When Wright and O'Grady departed the area to refuel, they handed over the interception to two other 526th Squadron F-16Cs. Captain Stephen L. Allen shot down another Jastreb with an AIM-9 about 06:50, but according to the USAF historian Daniel Haulman, the remaining two Jastrebs escaped into Croatian airspace and returned to Udbina. In contrast, Dimitrijević states that Allen shot down two of the remaining Jastrebs, acknowledging that the USAF only credits him with one. He adds that the remaining Jastreb was entering Croatian airspace and was therefore outside the no-fly zone. He goes on to state that the two Orao's saw two F-16s while they were doing their bombing run at Bugojno, but the US aircraft appeared to have not detected them. The Orao's flew back to Udbina and landed safely. Dimitrijević also states that only one Jastreb returned to Udbina, and that it had been badly damaged by a proximity-fused missile. Its engine shut down on approach to Udbina and the pilot had to conduct an emergency glide landing. Its pilot reported that the other five aircraft had been shot down over Travnik by NATO fighters. None of the Jastreb pilots are believed to have seen the aircraft that shot them down. Three of the Jastreb pilots, including Pešić, were killed. Two others ejected safely.

==Aftermath==
The United Nations Protection Force (UNPROFOR)–the peacekeeping force in Bosnia and Herzegovina–had reported four of the aircraft taking off from Udbina but did not identify the aircraft type. NATO did not know for certain from which air base the aircraft involved in the confrontation took off due to a combination of the aircraft's low-level flight and the gap between their take off and their detection by AWACS. The two pilots who ejected returned to friendly forces, and the three surviving pilots were brought before a special commission that investigated the incident, focussing mainly on the tactical mistakes. All of the surviving pilots were later decorated. The interception was the first combat action in NATO's history.
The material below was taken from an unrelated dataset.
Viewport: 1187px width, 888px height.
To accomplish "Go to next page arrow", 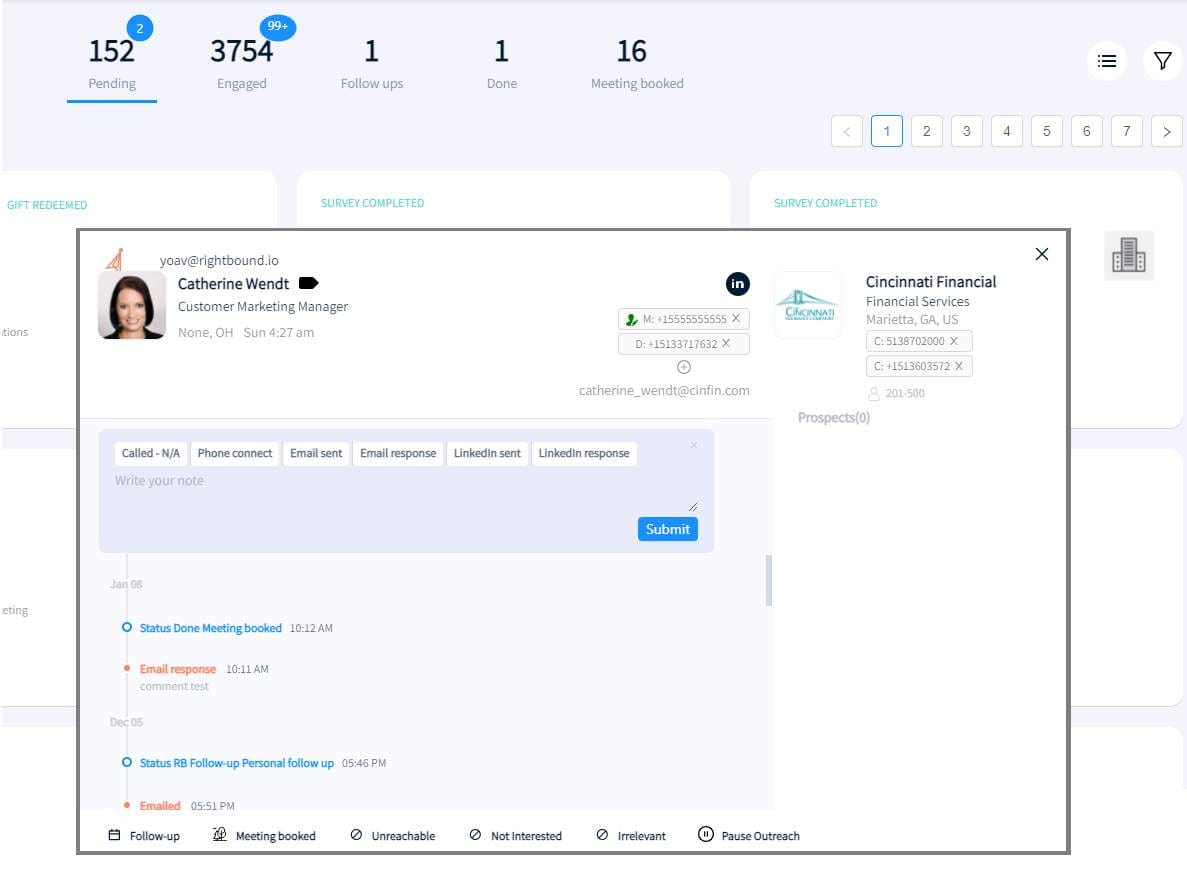I will coord(1167,131).
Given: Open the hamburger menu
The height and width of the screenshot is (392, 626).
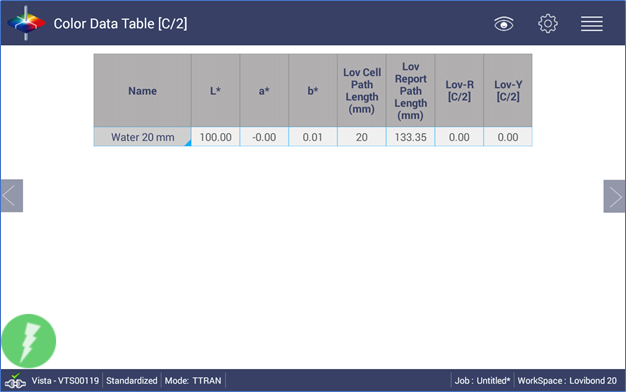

The shootdown demonstrated the effectiveness of NATO airpower, and was the only incident during the entirety of Operation Deny Flight in which fixed-wing aircraft were shot down by NATO aircraft. The no fly zone was never directly challenged again, but the RS stepped up their surface-to-air missile (SAM) and anti-aircraft artillery deployments near Bihać in Bosnia. Over the next months they conducted a few fixed-wing missions out of Udbina against ARBiH targets in Bosnia that were close to the Croatian border, using Croatian airspace to maximum advantage, and usually timing the missions for when NATO aircraft were refuelling. This came to a head in late November 1994, when Serb aircraft from Udbina attacked ARBiH targets near Bihać, and NATO responded by conducting airstrikes against the runways and taxiways at Udbina. In June of the following year, O'Grady was shot down by an RS SAM while on CAP and after ejecting safely he was rescued unharmed.